F2i sigla accordo con CIR per acquisire il 46,7% di KOS da Ardian

F2i, il fondo italiano amministrato da Renato Ravanelli, ha ufficializzato un accordo con CIR per l’acquisizione da Ardian di una quota del 46,7% di KOS, uno dei principali player nel settore socio-sanitario.

A conclusione dell’operazione – il cui closing previsto per il mese di maggio, a seguito del parere favorevole dell’Agcm – F2i, attraverso la società veicolo F2i Health Management (controllata dal Secondo Fondo F2i), acquisirà da Ardian una quota di KOS – per un valore pari a 240 milioni di euro – e deterrà così il 37,3% della società.
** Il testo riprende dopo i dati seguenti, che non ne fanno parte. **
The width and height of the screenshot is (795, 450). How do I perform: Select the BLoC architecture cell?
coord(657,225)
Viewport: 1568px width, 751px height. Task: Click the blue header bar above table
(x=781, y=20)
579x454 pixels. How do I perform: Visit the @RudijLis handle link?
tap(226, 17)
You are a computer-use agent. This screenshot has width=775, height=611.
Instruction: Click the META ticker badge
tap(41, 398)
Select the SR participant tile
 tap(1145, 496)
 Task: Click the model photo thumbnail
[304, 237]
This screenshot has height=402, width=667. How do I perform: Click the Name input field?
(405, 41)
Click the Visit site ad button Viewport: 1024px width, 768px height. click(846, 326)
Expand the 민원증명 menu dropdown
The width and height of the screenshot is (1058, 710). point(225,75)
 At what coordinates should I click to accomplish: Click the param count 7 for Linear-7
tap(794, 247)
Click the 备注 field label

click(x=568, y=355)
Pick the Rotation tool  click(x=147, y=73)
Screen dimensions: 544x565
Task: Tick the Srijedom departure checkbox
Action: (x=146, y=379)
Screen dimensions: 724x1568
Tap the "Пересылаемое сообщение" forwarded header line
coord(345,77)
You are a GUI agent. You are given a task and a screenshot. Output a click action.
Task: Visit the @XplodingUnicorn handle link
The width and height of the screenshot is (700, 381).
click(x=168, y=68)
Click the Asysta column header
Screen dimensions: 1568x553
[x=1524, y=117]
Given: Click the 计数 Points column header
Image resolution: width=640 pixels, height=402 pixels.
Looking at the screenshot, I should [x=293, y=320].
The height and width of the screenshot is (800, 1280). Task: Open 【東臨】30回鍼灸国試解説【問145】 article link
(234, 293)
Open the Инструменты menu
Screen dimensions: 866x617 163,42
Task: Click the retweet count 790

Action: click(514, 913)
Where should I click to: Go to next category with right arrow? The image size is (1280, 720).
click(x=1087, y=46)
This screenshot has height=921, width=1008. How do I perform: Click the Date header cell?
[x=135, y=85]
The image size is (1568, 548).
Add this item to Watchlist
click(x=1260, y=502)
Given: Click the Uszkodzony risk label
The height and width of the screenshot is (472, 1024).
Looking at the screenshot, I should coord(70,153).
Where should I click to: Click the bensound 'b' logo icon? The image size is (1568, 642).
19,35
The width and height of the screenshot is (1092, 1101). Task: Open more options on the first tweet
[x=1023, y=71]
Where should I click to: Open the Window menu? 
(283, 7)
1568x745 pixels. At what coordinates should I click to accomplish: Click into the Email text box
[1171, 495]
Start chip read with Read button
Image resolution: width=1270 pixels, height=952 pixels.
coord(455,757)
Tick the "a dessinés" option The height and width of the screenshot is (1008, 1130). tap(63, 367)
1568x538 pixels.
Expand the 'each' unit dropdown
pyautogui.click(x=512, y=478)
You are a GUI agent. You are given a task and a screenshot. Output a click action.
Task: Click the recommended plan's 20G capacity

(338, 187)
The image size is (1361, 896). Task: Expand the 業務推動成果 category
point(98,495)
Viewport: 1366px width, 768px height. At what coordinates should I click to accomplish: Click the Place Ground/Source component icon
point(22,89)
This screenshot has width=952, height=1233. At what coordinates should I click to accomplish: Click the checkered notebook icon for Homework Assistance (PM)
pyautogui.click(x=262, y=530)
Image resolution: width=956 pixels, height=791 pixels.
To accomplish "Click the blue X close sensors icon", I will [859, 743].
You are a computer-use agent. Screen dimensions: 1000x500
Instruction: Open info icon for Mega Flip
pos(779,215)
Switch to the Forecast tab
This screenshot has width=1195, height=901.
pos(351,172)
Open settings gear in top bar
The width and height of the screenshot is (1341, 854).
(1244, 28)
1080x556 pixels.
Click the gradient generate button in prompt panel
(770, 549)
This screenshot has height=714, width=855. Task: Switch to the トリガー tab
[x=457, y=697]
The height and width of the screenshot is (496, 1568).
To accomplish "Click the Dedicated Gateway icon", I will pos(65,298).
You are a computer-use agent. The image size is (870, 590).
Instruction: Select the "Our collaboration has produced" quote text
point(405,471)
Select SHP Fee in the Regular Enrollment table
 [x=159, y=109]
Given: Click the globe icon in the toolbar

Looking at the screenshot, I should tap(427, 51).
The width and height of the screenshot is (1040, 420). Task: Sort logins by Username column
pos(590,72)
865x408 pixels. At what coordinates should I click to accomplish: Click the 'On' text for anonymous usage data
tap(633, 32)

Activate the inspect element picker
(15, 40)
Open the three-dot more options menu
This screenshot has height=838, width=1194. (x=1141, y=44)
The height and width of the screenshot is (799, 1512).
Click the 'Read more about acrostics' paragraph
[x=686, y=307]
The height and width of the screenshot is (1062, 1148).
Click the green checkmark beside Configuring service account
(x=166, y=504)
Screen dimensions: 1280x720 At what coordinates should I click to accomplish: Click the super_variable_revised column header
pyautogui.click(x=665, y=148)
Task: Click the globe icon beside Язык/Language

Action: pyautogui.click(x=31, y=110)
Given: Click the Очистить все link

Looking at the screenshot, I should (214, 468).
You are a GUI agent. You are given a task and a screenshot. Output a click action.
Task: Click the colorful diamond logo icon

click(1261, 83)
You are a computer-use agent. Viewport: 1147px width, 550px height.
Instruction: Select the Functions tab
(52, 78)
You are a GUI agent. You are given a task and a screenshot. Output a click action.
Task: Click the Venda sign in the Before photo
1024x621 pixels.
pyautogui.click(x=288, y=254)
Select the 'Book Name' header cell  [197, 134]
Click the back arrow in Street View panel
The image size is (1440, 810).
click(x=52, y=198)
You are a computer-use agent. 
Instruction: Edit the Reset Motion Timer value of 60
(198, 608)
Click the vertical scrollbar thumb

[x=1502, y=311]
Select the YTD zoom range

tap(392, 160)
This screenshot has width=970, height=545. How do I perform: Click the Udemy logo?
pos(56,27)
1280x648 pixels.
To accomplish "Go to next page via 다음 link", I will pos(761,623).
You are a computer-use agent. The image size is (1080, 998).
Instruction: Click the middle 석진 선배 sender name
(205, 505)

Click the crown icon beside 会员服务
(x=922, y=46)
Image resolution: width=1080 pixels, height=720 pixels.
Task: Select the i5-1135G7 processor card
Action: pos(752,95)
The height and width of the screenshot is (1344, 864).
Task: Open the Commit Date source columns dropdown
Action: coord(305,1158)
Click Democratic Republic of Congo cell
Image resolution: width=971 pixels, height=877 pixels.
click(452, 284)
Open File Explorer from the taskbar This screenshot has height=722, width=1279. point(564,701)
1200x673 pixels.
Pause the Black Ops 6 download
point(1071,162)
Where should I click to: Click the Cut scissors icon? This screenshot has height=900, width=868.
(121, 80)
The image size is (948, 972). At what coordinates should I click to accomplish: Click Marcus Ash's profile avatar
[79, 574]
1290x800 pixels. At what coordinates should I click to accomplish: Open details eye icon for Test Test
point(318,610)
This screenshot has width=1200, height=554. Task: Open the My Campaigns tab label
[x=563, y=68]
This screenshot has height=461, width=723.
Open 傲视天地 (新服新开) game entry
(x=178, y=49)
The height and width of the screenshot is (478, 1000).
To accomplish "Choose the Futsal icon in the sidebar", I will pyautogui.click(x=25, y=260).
Un’ulteriore quota verrà acquisita da parte CIR, che salirà così nell’azionariato di KOS dall’attuale 51,3% al 62,7%.

L’operazione di F2i è aperta all’ingresso di operatori finanziari esteri nel capitale di F2i Health Management, con possibilità di riduzione dell’impegno finanziario da parte di F2i fino a 180 milioni di euro.

L’investimento rappresenta per il fondo guidato da Renato Ravanelli l’ingresso in una società leader di settore che offre significative opportunità di crescita mediante aggregazioni, in un mercato particolarmente frammentato.

F2i e CIR si sono impegnate a stipulare un patto parasociale finalizzato a definire la nuova governance: per F2i è prevista la facoltà di nominare, oltre al presidente del Consiglio d’Amministrazione, 3 consiglieri su 8. Gli accordi stipulati tra F2i e CIR prevedono inoltre il voto a maggioranza qualificata su materie di particolare rilevanza e il contributo di F2i sulla scelta del management.

KOS è una società costituita da CIR nel 2002 che vanta circa 80 strutture, con circa 7.300 posti letto ed oltre 5.000 dipendenti in Italia. La società è inoltre presente in Regno Unito ed India. Nel corso degli anni, KOS ha conosciuto un percorso di crescita attraverso aggregazioni ed avvio di nuove strutture, facendo registrare nel 2015 ricavi per circa 400 milioni di euro, con un tasso di crescita annuale composto (Cagr) del 6,2% dal 2010, un EBITDA di 73 milioni di euro e un utile netto di circa 20 milioni.